The securities sector is not happy with the prospect of paying the heftier fees proposed by the Ontario Securities Commission (OSC) at a time when the sector’s profitability is under significant pressure. Many sector members are also concerned about fairness and accountability issues.
The OSC’s fee change proposals, made earlier this year, would result in notably higher fees for sector firms, among other things. According to the OSC’s proposal, dealers will see their participation fees rise on average by about 8% annually over the next three years.
In comments submitted on the OSC’s proposals, the sector has complained that: these rate hikes are coming at a particularly bad time; the hikes are unfairly allocated among different sector segments; and that there is little oversight of the regulator’s rising costs.
There’s no question that the proposed fee increases do come at a bad time economically. The latest statistics from the Investment Industry Association of Canada (IIAC) indicate that overall revenue and profits in the sector are declining, and that it’s really only the large, integrated dealers that are making money. Many small- and mid-sized firms are in the red or just breaking even.
Prolonged [market] weakness “will force some of these firms out of business,” warns the comment from Toronto-based Raymond James Ltd. “Your proposed fee increase, on top of the heightened regulatory cost burden, is compounding the challenge faced by these firms.”
But the sector is not upset about just the prospect of higher regulatory fees in tough economic circumstances. There also are concerns about the allocation and oversight of the regulator’s rising costs.

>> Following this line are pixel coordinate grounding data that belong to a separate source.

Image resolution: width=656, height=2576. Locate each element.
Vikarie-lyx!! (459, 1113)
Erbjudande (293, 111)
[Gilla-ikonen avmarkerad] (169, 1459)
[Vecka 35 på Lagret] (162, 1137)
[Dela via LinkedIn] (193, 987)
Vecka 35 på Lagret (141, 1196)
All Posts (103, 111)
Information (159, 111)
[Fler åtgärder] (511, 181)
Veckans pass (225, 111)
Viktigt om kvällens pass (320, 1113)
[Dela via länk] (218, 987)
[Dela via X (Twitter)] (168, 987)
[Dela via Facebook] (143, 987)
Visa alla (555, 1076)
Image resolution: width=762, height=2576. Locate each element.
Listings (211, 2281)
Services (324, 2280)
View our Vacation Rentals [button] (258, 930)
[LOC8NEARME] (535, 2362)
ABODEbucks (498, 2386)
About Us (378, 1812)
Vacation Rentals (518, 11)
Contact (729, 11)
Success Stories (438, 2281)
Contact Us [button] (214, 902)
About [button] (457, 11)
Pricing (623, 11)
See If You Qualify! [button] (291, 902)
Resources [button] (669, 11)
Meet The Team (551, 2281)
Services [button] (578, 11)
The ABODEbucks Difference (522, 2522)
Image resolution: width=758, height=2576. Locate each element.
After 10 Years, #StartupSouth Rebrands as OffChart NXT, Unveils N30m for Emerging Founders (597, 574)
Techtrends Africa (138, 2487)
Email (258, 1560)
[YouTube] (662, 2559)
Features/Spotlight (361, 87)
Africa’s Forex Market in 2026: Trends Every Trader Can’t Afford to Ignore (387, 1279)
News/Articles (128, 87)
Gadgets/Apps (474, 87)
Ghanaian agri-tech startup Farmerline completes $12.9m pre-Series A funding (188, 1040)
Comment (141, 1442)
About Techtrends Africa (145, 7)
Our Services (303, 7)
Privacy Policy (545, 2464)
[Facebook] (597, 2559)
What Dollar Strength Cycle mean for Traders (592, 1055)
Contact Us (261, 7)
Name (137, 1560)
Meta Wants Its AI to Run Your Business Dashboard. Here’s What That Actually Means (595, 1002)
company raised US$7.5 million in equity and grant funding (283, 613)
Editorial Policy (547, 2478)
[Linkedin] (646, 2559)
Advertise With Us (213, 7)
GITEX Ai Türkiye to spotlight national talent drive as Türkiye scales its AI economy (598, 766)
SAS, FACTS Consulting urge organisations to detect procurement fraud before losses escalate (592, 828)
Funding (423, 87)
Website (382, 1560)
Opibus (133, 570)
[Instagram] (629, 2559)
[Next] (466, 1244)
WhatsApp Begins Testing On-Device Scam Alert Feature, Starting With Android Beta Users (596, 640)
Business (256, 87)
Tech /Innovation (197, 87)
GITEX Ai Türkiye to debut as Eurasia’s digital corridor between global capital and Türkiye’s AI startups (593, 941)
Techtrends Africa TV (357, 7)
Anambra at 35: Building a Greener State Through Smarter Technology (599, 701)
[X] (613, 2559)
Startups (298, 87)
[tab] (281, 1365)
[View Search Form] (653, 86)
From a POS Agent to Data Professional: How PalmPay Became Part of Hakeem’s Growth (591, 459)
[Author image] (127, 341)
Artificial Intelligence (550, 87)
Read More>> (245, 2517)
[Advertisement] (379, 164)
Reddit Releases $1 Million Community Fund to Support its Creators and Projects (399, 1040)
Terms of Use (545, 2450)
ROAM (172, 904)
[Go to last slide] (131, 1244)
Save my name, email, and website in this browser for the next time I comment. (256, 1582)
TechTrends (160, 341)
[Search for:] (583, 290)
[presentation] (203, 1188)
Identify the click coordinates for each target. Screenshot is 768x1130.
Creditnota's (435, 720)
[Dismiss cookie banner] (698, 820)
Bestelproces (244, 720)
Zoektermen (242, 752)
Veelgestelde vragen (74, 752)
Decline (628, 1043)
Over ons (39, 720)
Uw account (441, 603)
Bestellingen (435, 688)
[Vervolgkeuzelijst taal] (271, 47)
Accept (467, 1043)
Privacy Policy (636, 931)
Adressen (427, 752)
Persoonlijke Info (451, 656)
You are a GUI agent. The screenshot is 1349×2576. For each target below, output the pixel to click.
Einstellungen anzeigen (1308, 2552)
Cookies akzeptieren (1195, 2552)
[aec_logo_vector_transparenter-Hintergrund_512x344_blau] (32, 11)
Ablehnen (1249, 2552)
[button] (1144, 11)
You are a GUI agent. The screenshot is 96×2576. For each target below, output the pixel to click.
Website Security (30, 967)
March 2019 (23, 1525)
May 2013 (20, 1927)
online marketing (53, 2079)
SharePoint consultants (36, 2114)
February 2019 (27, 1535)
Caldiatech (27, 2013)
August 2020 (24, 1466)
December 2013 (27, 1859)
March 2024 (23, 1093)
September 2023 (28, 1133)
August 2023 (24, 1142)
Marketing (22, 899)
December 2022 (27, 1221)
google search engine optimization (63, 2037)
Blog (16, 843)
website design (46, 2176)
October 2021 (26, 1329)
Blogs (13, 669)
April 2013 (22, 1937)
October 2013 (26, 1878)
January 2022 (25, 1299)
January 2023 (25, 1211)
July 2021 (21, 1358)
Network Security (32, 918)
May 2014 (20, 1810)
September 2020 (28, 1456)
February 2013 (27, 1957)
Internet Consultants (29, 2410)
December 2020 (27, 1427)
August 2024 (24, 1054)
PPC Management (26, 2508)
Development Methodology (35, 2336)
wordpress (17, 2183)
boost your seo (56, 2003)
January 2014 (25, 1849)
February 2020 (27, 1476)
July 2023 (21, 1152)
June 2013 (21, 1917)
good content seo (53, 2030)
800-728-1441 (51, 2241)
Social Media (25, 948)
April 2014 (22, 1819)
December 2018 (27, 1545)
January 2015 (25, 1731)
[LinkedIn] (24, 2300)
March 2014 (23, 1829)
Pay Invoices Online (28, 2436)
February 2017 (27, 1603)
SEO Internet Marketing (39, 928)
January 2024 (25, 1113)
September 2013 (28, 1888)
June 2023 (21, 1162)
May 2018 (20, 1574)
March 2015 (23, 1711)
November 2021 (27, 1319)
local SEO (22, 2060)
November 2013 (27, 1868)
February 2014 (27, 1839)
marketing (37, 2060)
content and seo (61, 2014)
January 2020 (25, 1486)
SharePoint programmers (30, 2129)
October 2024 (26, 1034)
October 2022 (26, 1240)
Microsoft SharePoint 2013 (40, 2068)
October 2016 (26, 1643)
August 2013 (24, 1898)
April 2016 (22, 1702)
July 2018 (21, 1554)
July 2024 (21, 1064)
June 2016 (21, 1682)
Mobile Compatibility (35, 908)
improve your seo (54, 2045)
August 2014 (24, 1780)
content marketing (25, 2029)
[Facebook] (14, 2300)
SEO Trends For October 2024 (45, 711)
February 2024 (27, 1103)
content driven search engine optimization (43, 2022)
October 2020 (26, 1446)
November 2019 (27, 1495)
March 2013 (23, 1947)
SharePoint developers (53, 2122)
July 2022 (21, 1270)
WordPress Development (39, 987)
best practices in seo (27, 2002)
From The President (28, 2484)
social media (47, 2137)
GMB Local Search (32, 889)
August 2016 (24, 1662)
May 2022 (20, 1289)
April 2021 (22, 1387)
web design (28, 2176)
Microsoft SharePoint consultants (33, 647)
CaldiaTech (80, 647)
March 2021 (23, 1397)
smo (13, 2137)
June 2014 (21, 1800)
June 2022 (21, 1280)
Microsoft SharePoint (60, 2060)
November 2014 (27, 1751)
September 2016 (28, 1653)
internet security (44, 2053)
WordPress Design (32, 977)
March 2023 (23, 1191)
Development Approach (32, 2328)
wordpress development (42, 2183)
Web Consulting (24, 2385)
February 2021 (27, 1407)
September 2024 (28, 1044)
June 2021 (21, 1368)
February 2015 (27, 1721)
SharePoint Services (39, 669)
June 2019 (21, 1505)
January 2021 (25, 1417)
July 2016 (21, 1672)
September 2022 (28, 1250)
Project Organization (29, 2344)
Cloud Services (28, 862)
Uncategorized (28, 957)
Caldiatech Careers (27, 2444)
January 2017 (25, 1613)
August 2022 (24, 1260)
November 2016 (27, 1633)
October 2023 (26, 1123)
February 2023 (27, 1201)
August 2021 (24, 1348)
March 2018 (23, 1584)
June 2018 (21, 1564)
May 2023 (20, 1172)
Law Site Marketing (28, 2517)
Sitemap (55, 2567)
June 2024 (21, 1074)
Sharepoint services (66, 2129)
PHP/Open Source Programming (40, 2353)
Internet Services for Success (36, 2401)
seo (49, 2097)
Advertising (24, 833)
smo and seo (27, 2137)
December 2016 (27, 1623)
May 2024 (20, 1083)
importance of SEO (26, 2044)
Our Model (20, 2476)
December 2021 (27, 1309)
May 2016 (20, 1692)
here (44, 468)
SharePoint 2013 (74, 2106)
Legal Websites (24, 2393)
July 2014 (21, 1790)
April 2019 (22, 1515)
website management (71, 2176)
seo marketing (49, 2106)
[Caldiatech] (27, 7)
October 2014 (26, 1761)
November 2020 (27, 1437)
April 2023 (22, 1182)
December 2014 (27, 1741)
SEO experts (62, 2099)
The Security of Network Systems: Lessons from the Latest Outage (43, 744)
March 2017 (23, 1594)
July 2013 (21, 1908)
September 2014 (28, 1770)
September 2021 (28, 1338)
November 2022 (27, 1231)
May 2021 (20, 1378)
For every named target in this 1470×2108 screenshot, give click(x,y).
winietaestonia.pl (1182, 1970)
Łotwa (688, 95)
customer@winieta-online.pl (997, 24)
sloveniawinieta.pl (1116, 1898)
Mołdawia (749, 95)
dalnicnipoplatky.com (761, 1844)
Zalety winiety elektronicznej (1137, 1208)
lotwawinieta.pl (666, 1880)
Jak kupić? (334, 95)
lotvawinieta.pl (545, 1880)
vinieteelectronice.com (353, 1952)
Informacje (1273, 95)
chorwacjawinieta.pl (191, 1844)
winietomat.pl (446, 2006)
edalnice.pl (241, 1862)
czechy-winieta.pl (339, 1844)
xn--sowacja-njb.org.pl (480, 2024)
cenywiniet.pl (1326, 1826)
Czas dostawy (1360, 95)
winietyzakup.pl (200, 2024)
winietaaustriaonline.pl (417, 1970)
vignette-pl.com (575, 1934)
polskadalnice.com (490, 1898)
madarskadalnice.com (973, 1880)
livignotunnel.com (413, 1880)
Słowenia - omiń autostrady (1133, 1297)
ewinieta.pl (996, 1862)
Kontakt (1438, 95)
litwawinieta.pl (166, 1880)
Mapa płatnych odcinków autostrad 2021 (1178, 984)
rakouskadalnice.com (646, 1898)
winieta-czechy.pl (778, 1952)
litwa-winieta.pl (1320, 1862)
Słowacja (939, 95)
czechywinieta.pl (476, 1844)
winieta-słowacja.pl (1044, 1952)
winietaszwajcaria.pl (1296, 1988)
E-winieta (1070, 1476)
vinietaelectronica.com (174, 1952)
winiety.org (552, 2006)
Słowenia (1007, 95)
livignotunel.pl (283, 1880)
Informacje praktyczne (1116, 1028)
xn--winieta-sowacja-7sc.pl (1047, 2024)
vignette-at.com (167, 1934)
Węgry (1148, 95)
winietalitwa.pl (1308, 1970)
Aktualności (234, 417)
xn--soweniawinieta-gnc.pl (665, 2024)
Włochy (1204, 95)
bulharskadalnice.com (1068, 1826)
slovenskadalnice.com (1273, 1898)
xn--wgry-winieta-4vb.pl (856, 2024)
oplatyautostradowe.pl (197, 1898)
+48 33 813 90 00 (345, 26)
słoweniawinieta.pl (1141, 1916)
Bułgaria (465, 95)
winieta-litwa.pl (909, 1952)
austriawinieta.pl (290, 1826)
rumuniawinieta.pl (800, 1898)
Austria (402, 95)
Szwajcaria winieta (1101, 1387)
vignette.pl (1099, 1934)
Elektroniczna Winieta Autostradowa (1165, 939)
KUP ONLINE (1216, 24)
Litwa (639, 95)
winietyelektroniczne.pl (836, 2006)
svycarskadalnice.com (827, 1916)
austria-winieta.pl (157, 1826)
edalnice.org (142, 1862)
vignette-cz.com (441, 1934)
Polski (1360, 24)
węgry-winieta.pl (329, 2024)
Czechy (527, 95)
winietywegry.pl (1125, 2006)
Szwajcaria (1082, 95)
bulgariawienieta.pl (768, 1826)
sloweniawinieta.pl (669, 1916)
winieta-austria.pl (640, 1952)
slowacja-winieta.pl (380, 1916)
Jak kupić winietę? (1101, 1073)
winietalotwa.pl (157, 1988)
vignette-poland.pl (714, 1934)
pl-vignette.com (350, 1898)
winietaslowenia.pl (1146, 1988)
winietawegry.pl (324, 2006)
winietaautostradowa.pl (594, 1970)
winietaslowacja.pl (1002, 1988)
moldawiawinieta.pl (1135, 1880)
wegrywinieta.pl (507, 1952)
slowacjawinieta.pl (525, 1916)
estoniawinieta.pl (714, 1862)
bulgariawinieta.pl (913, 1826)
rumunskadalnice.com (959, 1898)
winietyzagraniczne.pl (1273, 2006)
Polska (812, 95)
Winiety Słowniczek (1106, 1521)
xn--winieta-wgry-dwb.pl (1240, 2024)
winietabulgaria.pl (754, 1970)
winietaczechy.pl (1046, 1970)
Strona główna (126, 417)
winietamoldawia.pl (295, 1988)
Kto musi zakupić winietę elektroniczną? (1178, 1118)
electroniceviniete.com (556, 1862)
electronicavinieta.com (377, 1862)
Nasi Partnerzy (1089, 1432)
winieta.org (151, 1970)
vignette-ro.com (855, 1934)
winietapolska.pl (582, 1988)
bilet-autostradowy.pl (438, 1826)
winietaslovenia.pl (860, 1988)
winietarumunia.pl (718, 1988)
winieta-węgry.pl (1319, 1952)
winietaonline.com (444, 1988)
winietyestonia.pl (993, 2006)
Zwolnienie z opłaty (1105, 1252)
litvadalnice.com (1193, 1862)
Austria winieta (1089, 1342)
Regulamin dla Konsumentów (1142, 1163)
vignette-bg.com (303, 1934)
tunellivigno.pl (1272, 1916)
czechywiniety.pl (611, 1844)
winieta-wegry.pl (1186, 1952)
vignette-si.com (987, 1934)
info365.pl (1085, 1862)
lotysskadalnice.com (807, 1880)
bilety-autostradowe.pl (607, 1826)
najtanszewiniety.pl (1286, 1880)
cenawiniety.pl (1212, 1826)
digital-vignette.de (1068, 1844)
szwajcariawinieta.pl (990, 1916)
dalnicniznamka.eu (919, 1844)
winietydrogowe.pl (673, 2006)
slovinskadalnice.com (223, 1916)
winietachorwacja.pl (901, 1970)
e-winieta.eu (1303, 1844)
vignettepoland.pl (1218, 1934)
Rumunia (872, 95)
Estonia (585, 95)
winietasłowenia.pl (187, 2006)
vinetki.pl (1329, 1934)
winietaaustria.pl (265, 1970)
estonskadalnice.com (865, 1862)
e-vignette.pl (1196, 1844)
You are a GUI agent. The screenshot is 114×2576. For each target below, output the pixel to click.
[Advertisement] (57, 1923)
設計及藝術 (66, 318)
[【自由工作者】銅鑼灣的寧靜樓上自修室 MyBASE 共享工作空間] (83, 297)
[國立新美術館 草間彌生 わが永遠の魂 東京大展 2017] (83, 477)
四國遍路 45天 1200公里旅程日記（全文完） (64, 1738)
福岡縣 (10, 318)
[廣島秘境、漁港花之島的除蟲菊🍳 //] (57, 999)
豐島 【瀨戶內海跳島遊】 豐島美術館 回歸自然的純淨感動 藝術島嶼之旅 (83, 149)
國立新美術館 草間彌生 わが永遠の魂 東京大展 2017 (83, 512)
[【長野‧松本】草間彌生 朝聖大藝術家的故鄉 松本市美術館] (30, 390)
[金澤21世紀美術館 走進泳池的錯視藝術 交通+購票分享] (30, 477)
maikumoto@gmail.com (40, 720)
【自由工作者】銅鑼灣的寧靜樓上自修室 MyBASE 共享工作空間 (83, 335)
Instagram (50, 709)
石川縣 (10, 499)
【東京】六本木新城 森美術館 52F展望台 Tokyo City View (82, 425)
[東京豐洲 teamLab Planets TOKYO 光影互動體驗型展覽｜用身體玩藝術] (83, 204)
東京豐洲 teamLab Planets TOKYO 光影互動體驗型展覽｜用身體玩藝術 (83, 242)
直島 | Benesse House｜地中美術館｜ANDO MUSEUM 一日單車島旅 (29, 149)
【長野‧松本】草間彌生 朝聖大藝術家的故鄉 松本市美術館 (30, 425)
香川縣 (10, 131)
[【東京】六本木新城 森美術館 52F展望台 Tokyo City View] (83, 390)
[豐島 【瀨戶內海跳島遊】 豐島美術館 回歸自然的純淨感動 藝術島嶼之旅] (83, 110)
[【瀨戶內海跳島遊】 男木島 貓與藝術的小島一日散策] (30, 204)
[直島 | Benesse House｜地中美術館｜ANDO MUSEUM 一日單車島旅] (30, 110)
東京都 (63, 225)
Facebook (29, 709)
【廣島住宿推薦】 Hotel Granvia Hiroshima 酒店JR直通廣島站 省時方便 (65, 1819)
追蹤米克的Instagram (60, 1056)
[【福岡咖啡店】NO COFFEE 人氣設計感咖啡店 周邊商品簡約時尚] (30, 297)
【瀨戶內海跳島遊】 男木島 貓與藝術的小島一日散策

For example, Toronto-based Cormark Securities Inc.’s comment points out that one of the reasons for the growing demands on regulators is the proliferation of alternative trading systems (ATSes) – particularly “dark pools” – which are designed to reduce transaction costs and are a source of dealer revenue. In other words, the OSC’s proposed increases add insult to injury, in that they are needed to cover the additional oversight required for firms that are out to undermine other dealers’ business.
The ATSes and exchanges also argue that their fees are to be hiked substantially, too. For instance, Toronto-based Perimeter Markets Inc. reports that its regulatory fees will effectively double under the proposed new fee structure.
The comment from Winnipeg-based ICE Futures Canada Inc. says the proposed fees to obtain exemptions would be among the highest in the world for foreign exchanges and clearinghouses, and that they are excessive – to the point that they could drive such firms out of Canada altogether.
And the comment from Toronto-based CNSX Markets Inc. argues that proposed new fees for exchanges, ATSes, clearing agencies and trade repositories are not being fairly allocated. In particular, the CNSX comment points to a disparity between the new fees facing ATSes vs those facing exchanges.
In general, there’s a concern that the OSC’s higher fees don’t necessarily represent commensurate benefits for the firms that are being asked to pay these costs. For example, Cormark’s comment notes that some of the other reasons for increased regulatory responsibilities come from global pressure for reform in the wake of the financial crisis to step up surveillance of systemic risk and ramp up regulation of over-the-counter derivatives markets.
Several comments suggest the OSC should reconsider the mix of participation fees and activity fees that make up its revenue. The IIAC, for example, recommends that the OSC draw a larger share of its revenue from activity fees, which are triggered by specific sources of regulatory expense, and rely less on the participation fees, which are the basic toll that firms pay simply to play in the markets.
Moreover, the IIAC comment suggests that the OSC consider whether there are other sources of revenue it should tap. For example, the comment points out that some sector members have suggested that regulators consider imposing a tax on high-frequency trading (HFT) as a way of possibly curtailing harmful HFT.
The IIAC comment stresses that association doesn’t support such a tax at this point, but notes that this is the sort of thing that regulators could do to bolster their budgets rather than simply hiking fees for member firms.
And the firms also want to be sure that the OSC’s fees are being used properly. Toronto-based Chi-X Canada ATS Ltd.‘s comment is supportive of some of the changes to the OSC’s fee model despite the fact that this will raise Chi-X’s fees. But Chi-X wants to ensure that this revenue is being directed where it is needed most within the OSC – namely, to the market-regulation branch: “This branch is of critical importance to the commission and to the markets, as decisions made regarding market structure direct the course of the capital markets in Canada.”
The Chi-X comment adds that while the market-regulation branch’s responsibilities have grown significantly in recent years, its staffing has not kept pace. Therefore, Chi-X suggests that more resources are needed.
There’s a demand for greater transparency and more accountability from the OSC regarding its fees and expenses. In particular, the IIAC comment calls for closer oversight of the OSC’s budgets and its performance, through both the finance minister and a legislative standing committee that would review its operations.
Legislative oversight of the OSC has been lacking in recent years – not just in terms of its budgets, but also its efficacy as a regulator. If the fee issue finally gets the provincial government’s attention, both the investment sector and investors may benefit.